This semester women will start rushing Alpha Kappa Alpha Sorority, Inc., the first historically Black
Greek-letter association on campus. The founding of the Alpha Kappa Alpha (AKA) chapter at Pepperdine came at a chartering luncheon for its 12 newest members Sunday, Nov. 20. The sorority continues through the University’s Tau Lambda chapter.
“[AKA] is really about empowering college women to come together and have that sisterhood,” chapter recorder Shae Collins said.
The chapter comes with a community service focus, with its mission of “service to all mankind.” Earlier this week, AKA tabled in the Waves Cafe for three days to collect unused coats, donated to the Union Station shelter in Pasadena.
Previously, the 12 members were seen working in the campus’ new organic garden. They plan to donate the harvest to the homeless community in Malibu.
The sorority is open to all backgrounds and satisfies a demand for more culture-driven school programs. Keeping with its commitment to social services,AKA fulfills this mission through six program initiatives: Emerging Young Leaders (EYL), health, global poverty, economic security, internal leadership training for external service and social justice and human rights.
Attempts to found the charter in the past have been conducted at the grassroots level, leaving the recruitment and development up to upperclassmen. Collins recalled her time as a freshman being asked if she would be interested in joining the sorority. Now a junior, she says the four-year process has ended thanks to more faculty and alumni involvement.
The true muscle, though, came from the students.

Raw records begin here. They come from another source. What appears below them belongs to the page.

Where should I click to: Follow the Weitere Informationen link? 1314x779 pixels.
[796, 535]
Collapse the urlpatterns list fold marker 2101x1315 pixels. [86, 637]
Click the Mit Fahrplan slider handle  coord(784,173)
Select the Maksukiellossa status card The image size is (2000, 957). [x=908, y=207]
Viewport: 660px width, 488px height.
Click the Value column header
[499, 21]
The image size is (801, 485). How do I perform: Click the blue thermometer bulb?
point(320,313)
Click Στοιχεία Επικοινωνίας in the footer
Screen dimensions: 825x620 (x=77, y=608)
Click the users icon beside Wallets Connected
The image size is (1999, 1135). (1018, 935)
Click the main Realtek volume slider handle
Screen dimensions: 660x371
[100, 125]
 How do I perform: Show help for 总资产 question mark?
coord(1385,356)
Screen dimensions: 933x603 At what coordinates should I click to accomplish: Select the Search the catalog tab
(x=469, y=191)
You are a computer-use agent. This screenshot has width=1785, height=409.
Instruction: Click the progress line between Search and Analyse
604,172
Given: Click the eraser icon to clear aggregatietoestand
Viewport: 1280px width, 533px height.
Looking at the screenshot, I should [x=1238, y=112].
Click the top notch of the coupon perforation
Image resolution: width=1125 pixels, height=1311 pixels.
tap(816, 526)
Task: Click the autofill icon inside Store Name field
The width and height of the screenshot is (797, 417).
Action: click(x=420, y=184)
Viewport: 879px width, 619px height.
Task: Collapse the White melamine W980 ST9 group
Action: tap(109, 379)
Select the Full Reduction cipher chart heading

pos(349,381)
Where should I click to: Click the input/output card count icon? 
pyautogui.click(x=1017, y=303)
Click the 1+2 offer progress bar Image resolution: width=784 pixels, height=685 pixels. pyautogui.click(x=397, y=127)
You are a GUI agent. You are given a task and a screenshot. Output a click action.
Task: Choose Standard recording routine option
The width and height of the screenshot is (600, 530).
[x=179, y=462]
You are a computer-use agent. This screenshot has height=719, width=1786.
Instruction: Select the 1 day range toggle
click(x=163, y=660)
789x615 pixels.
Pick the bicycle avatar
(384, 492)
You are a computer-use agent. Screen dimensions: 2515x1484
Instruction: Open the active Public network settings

“I think the real effort came from students asking about it and saying, ‘We would like to have a historically African-American Greek letter on campus,’” Collins said.
Efforts to gauge girls’ interest and devotion to AKA in the past were thwarted by an inability to find a graduate chapter to sponsor them. Also, cost and appeal to a culture-specific sorority have constrained pools of applicants in the past.
Other concerns arise from fear a sorority touted as the “first black sorority in the United States” may be segregationist.
This is not the case.
“A lot of feedback I’ve been getting is about who can join the Alpha Kappa Alpha sorority,” Collins said. “We don’t discriminate based upon race, religion, or national origin. We just want members who are willing to serve and who are dedicated.”
A press release from the sorority welcomes all “women of any race, creed or color,” and anyone who “is ready to serve the community and introduce the campus to ‘Black-Greek’ culture, tradition and life.”
Alpha Kappa Alpha Sorority, Inc. was established in 1908 on Howard University’s campus. Notable former members include Maya Angelou, Eleanor Roosevelt, Toni Morrison and Ethel Hedgeman Lyle. The sorority’s official colors are pink and green, and its symbol is the ivy leaf.